Records contained in a dataset:

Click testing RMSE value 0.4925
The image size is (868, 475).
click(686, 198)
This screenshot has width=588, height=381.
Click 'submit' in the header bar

## Your task
All the records above need to be restated exactly, line by line.

## Answer section
Click testing RMSE value 0.4925
The image size is (868, 475).
click(686, 198)
This screenshot has width=588, height=381.
Click 'submit' in the header bar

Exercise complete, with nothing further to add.